Collected data entries
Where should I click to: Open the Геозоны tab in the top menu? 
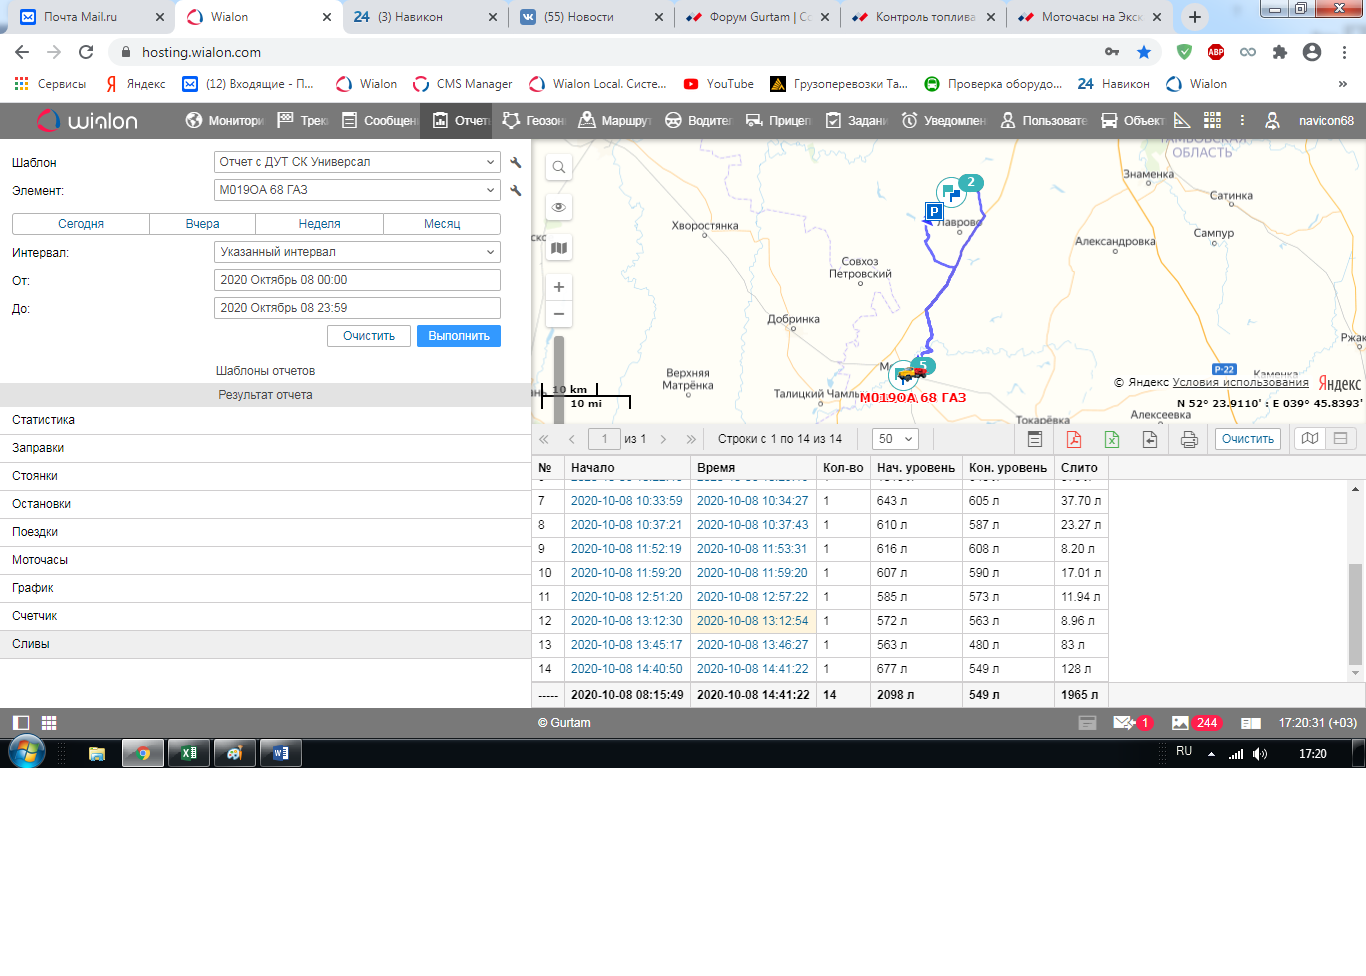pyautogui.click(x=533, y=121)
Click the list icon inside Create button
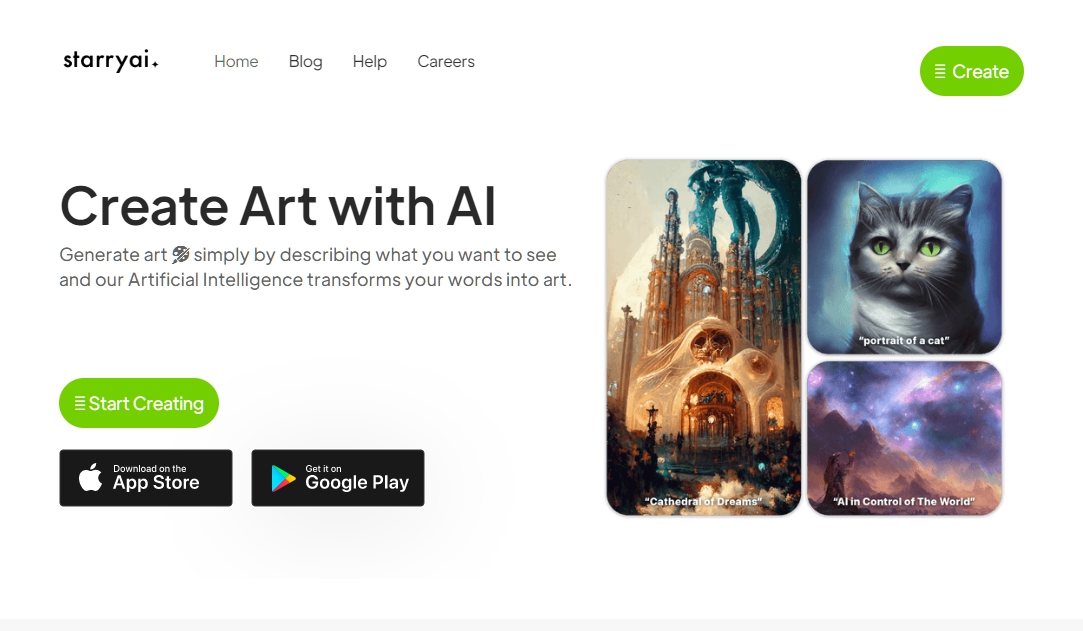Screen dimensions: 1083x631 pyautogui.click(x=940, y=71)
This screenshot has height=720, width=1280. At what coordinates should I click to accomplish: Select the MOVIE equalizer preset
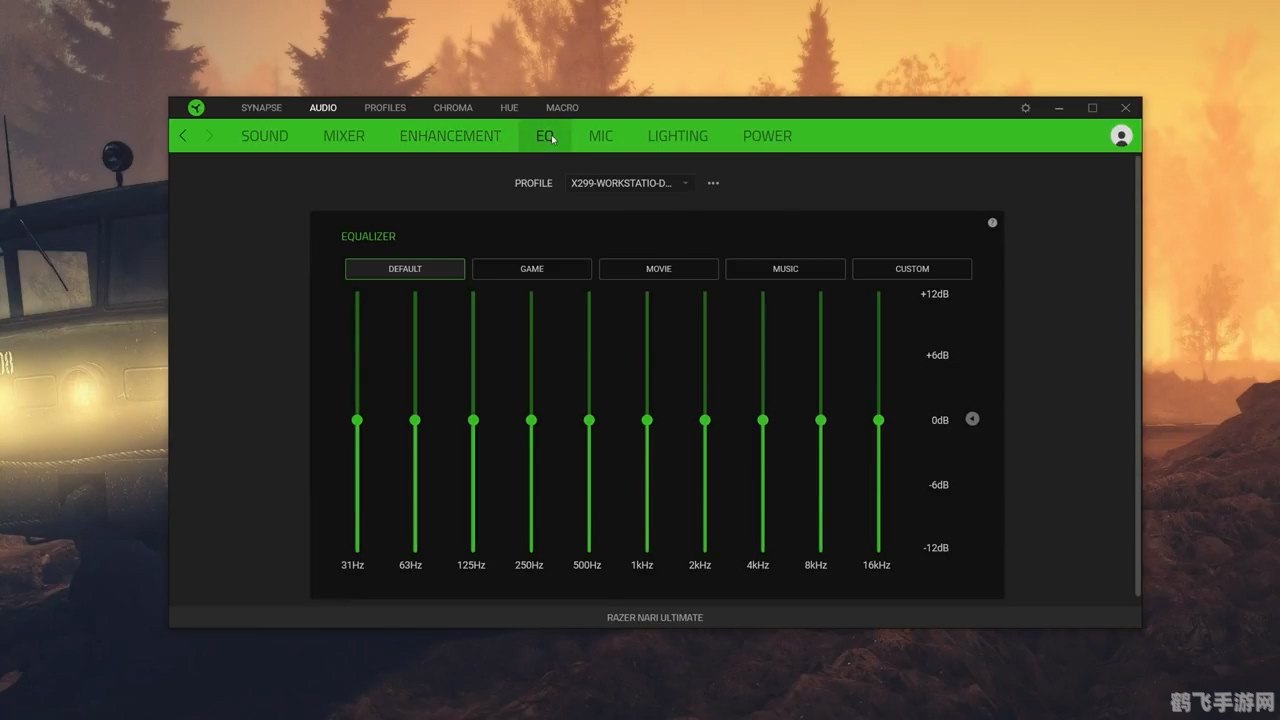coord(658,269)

Task: Transcribe exactly the lines that go from the one holding "This screenshot has" through the last line of the entries, both included, and nothing besides them. Do not include any pictures.

Output below:
This screenshot has height=720, width=1280. At what coordinates should I click to accomplish: Select the MOVIE equalizer preset
coord(658,269)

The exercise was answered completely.